良かった‥‥


先週見た時の元気のない
筒井さんではなく、いつも通りの
筒井さんで安心してしまう



「ご飯まだですよね?
 何か食べたいものあったら教えて
 ください。作りますから。」


『ああ‥‥その前に今はこっちだ。』


えっ?


手を引かれてリビングに向かうと、
ソファにわたしを座らせたかと思うと
そのまま筒井さんが覆い被さった


「筒井さん!傷が‥んっ」



あっという間の出来事で
至近距離にあった筒井さんの顔が
近づくと、いきなり激しく深いキスを
されたことに驚く


「んっ‥‥チュ‥ン‥‥」


右手で私の肩を掴みながら
落とされるキスが苦しくて、
息までだんだん苦しくなり、
口の端から唾液が溢れ始める頃
ようやく離された唇に瞼をそっと開けた


「ハァ‥‥ハァ‥‥」


筒井‥‥さん‥‥
いきなりどうして‥‥‥


『抱かせろ‥‥』


えっ?


上から私を見下ろす顔がいつもと違って
全く笑ってない‥‥


口調だって荒々しくて
掴まれている右肩も痛くて怖い‥


筒井さんに対して怖いなんて気持ちに
なった事なんて一度もないのに、
体が自然と震えてしまう


「つ、筒井さん?
 ‥‥どうされたんですか?」


まだうっすらと傷痕が残る頬に手を
触れさせると、それすらも阻止され
また顔が近づいて来たので、
慌てて横に顔を背けた


「ちょっと待ってください!
 ‥なんか変です‥‥
 こんな風にされるなんて‥」


両手で胸の辺りをグッと押すと、
ようやく筒井さんが離れてくれた。


いつもはこういうことに慣れていない
私を大事に抱きしめながらしてくれる
行為なのに、これ以上されるのが
どうしてもツラく感じてしまったのだ




『はぁ‥‥お前やっぱり家に帰れ。

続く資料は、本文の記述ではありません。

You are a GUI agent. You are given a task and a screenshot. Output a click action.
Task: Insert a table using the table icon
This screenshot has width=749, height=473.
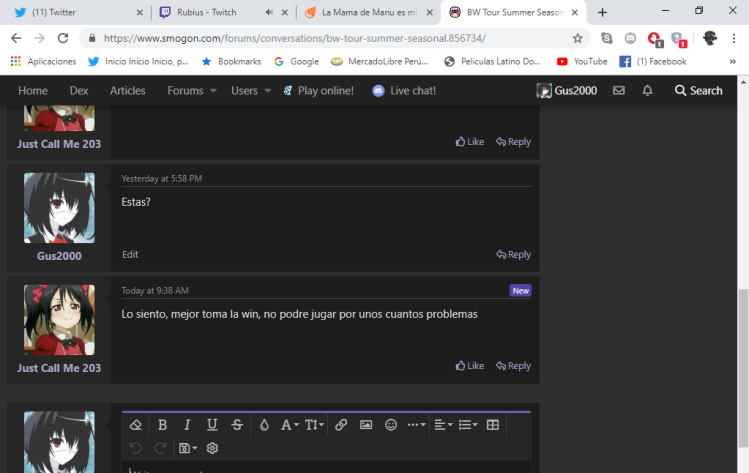(492, 425)
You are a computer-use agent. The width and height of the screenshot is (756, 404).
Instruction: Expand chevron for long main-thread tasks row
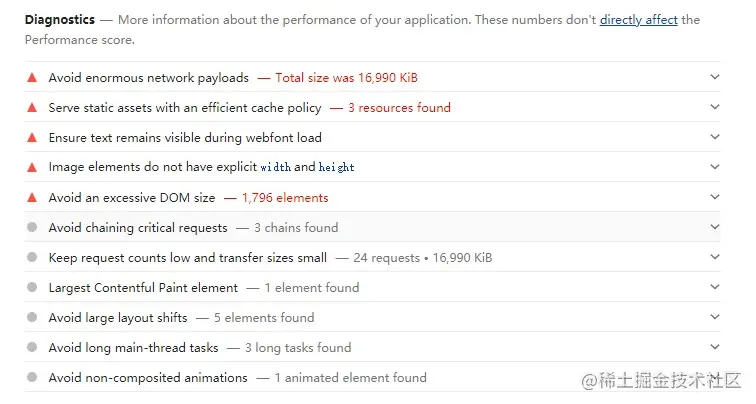pos(714,348)
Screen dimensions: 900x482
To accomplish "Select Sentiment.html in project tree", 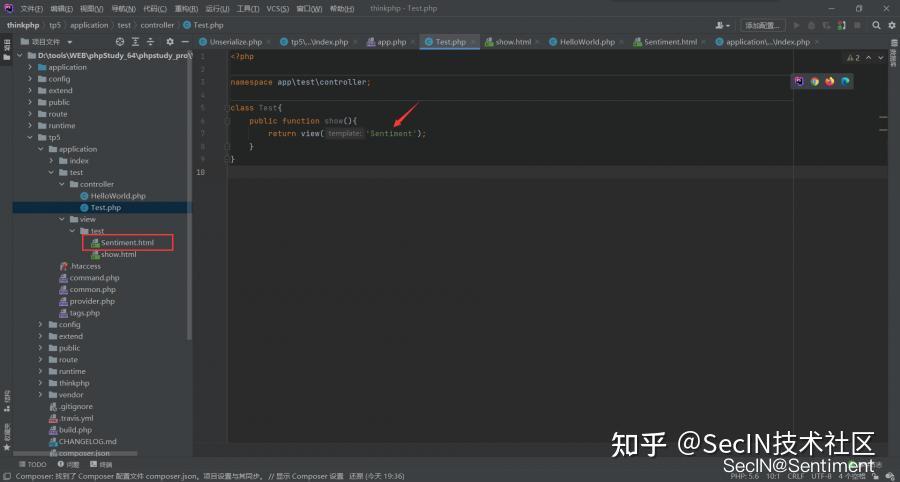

』


えっ?


立ち上がった筒井さんが口にした言葉に
聞き間違えじゃないかと思いたいほど
心臓が大きく締め付けられる


「筒井さん‥‥今なんて‥」



『帰れと言った。抱きたい時に
 させてくれない相手といても
 苦痛で仕方ない‥‥。』


そんな‥‥‥‥


私が続きを拒んだから?
たったそれだけで帰れと言うの?


今日から、身の回りのお世話という
形でも一緒にそばで支えられるって
楽しみにしてきたのに、頭を鈍器で
殴られたような衝撃に体が動かない


「筒井さん‥‥」





『‥‥お前ともうこの関係を
 続けていくのはやめにしたい。